And then a number of small groups, all of whom played, I think, incredibly important roles in keeping this an international project. In fact, the project was so open that, halfway through its scale-up phase, the group in Beijing, China, said they wanted to join and we said, sure. And Beijing brought in 1 and 1/2% of the genome, done there in China.
The groups were all very different in how they approached this, but they all shared one absolute commitment, which was that the data, however it was produced, would be freely released on the web every 24 hours, without restrictions of any kind. That was the only condition for signing up to join the International Human Genome Project.
It was a pleasure to work with all these people, and it was a pleasure to do all this work. And I've got to say, there's just absolutely nothing like just being able to be left alone and focus on your science. And (EMPHASIS) this was absolutely nothing like being able to be left alone and focus on your science!
[LAUGHTER]
We spent the entire year, while we're trying to sequence the genome, waking up to newspaper headlines all the time. Because apparently, I understand, some company decided that we were being slow about it.
[LAUGHTER]
And decided to create a business plan, that they were going to sequence the human genome so much faster than anybody else. And they would therefore have a proprietary database that they could do with as they chose. To my mind, there was a little miscalculation, there, in that I think they mistook what was the designated pilot phase, where we were attempting to figure out how to do this thing carefully and right, for an inability to scale up when we were ready.
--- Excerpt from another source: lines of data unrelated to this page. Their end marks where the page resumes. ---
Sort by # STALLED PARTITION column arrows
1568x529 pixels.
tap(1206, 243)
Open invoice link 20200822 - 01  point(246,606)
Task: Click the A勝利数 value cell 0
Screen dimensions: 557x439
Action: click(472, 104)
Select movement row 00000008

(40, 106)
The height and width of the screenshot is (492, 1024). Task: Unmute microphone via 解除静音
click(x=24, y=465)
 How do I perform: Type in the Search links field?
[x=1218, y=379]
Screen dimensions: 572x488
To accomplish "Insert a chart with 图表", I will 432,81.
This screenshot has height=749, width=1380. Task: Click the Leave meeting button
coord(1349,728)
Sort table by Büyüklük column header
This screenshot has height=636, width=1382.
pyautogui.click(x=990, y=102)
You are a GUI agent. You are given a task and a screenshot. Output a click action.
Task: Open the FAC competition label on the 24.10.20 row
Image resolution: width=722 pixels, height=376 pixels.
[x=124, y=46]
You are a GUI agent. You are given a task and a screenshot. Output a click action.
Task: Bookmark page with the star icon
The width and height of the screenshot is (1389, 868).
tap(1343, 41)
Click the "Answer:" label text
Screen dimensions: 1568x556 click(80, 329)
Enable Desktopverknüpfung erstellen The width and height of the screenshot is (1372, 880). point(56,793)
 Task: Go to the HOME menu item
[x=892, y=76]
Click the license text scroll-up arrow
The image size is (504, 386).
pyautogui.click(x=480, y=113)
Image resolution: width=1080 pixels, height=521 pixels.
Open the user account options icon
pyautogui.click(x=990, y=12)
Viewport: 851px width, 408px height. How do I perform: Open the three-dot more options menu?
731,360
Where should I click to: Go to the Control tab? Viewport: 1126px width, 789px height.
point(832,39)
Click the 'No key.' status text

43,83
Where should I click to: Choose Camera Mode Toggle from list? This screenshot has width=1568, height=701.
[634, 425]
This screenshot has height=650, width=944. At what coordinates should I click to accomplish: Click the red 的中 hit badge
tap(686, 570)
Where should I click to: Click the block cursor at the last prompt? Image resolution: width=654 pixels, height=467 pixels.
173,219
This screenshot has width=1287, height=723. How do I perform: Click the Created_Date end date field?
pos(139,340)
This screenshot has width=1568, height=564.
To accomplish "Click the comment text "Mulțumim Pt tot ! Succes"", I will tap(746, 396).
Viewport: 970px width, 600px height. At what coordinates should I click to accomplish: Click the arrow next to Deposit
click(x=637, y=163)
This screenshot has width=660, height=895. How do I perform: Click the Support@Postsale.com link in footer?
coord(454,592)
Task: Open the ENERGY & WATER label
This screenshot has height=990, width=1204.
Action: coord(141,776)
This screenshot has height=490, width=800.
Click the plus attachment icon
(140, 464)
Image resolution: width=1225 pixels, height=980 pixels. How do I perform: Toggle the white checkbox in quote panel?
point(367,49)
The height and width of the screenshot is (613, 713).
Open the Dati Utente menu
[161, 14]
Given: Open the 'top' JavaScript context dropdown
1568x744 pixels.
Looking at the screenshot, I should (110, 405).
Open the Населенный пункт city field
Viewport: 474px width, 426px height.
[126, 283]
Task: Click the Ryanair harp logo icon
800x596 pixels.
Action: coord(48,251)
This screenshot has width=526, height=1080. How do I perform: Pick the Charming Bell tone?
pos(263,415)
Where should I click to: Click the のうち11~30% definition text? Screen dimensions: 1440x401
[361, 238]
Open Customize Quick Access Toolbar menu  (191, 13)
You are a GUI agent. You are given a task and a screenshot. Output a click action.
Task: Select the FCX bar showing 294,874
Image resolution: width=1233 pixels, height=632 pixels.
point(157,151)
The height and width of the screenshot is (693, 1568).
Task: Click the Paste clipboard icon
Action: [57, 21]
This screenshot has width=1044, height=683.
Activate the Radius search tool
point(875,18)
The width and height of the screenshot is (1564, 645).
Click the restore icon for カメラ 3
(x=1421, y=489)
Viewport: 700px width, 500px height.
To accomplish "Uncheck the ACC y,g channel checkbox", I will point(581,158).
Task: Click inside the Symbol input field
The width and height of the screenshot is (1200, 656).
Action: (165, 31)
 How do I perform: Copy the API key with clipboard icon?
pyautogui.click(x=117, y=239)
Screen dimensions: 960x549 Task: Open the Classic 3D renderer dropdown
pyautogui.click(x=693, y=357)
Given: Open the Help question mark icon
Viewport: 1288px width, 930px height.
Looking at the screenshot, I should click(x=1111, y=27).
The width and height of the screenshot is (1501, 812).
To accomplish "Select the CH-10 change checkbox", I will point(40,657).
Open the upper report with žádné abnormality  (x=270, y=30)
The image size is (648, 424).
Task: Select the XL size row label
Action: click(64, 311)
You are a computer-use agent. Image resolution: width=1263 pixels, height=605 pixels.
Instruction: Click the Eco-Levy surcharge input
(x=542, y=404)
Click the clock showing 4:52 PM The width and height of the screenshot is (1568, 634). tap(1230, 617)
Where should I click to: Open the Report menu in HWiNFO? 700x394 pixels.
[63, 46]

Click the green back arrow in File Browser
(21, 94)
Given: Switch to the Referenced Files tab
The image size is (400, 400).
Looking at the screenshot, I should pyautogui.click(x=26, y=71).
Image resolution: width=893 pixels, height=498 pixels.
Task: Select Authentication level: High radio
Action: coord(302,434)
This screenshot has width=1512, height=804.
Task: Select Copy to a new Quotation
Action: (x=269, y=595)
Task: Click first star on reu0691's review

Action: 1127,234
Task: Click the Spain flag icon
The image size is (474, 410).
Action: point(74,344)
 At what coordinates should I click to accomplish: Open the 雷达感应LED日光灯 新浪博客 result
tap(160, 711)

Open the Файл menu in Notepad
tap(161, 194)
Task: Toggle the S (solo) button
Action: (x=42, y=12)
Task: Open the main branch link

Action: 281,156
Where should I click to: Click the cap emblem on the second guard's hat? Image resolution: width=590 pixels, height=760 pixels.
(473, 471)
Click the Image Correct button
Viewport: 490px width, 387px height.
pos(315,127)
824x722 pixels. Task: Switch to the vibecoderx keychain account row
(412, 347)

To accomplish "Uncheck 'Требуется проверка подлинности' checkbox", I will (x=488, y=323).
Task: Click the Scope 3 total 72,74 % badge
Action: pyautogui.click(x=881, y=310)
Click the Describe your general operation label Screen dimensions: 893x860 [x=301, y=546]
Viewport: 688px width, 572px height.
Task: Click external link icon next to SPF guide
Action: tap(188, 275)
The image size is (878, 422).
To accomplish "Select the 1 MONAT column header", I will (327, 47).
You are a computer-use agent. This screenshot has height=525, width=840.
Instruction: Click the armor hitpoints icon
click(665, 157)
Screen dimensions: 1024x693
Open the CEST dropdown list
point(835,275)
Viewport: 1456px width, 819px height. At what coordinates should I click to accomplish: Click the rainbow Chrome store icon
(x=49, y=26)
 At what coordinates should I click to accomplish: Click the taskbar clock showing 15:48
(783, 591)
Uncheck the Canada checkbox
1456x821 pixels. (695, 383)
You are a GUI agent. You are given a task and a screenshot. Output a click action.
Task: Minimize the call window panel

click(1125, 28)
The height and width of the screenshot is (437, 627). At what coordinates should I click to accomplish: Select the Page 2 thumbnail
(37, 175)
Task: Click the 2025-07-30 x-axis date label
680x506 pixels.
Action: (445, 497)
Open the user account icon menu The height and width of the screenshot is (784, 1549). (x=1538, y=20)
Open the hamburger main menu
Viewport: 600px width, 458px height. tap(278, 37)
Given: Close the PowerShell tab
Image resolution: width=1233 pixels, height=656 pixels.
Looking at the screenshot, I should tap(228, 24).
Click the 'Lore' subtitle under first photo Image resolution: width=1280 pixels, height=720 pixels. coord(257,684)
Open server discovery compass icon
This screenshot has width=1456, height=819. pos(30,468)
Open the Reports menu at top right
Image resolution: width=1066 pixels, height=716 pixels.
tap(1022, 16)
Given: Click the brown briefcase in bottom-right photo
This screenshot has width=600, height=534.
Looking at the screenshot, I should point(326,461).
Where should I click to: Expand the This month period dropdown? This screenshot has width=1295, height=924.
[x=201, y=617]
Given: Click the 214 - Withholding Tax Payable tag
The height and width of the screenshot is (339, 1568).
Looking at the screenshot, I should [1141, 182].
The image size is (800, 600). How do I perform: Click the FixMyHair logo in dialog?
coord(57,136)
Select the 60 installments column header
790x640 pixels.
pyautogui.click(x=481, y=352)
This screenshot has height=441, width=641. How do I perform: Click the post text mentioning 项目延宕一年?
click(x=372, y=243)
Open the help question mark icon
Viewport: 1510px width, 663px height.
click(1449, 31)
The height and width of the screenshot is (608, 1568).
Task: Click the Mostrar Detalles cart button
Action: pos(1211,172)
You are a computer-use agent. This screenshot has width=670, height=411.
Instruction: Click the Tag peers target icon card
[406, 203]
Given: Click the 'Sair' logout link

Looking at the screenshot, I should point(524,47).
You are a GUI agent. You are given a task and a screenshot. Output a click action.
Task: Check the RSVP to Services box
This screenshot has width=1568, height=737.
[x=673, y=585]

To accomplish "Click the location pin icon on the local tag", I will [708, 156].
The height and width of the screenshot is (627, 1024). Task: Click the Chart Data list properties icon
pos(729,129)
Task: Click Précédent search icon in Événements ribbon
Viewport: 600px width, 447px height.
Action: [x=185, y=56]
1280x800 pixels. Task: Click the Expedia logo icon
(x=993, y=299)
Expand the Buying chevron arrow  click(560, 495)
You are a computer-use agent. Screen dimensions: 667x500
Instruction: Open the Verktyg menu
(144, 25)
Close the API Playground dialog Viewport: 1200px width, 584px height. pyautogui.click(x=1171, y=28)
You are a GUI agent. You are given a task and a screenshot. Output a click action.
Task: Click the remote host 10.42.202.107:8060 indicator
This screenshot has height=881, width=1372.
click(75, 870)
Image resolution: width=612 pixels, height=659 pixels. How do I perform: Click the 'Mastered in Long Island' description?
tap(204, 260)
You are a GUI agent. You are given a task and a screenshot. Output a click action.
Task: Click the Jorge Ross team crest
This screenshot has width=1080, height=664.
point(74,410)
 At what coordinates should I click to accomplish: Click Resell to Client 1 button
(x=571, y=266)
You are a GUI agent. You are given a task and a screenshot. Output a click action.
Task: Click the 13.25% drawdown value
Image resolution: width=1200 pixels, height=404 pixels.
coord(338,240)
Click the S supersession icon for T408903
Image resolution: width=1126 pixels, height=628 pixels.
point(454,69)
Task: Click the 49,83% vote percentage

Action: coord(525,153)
And so, in fact-- I think somewhat to their surprise-- they found that we were zooming along just fine, doing this, and that the business plan which involved having three-year window where the sequence was exclusively available through this company really seemed to, um, well, it didn't look so good, after a while. We'll come back to what actually happened, because, scientifically, there was a lot of very interesting stuff there. There were some claims that they were going to do this by a much more powerful method, the much-vaunted whole-genome-shotgun method, that, instead of dividing the genome up into pieces, they were going to toss the whole genome into your blender, press, you know, Puree, and be able to sequence lots of pieces and put it together. And this was so much faster than the silly old, you know, know where you are and get the whole thing organized kind of way.
[LAUGHTER]
We're going to come back to that point, because, for the first time, we know the answer of what actually happened. But, given all the controversy of what was going on, we decided that the best thing to do-- I believe Senator Aiken really gets credit for this strategy-- was simply to declare victory. Right? This was the old Vietnam strategy, right?
[LAUGHTER]
In his case, it was declare victory and withdraw. We just declared victory and went back to our labs to get to work, you know, finishing the genome. Back on June 26, there was a big announcement at the White House that the human genome had been sequenced. Um-- at least, if you read closely, that a draft version of the human genome had been sequenced. And, if you read really closely, that the groups claim that a draft sequence of the--
[LAUGHTER]
Obviously, in our case, you could check the web yourself and see that there was data there, or that you would have to analyze it yourself. The case of the company, you know, go figure-- how would you know, anyway? But it didn't stop the announcements, and it was basically right. Because there had been an amazing milestone achieved, which was that it was no longer the case that the lack of sequence was a rate-limiting step for biology, that, for the vast majority regions of the genome, you could get your hands on the sequence.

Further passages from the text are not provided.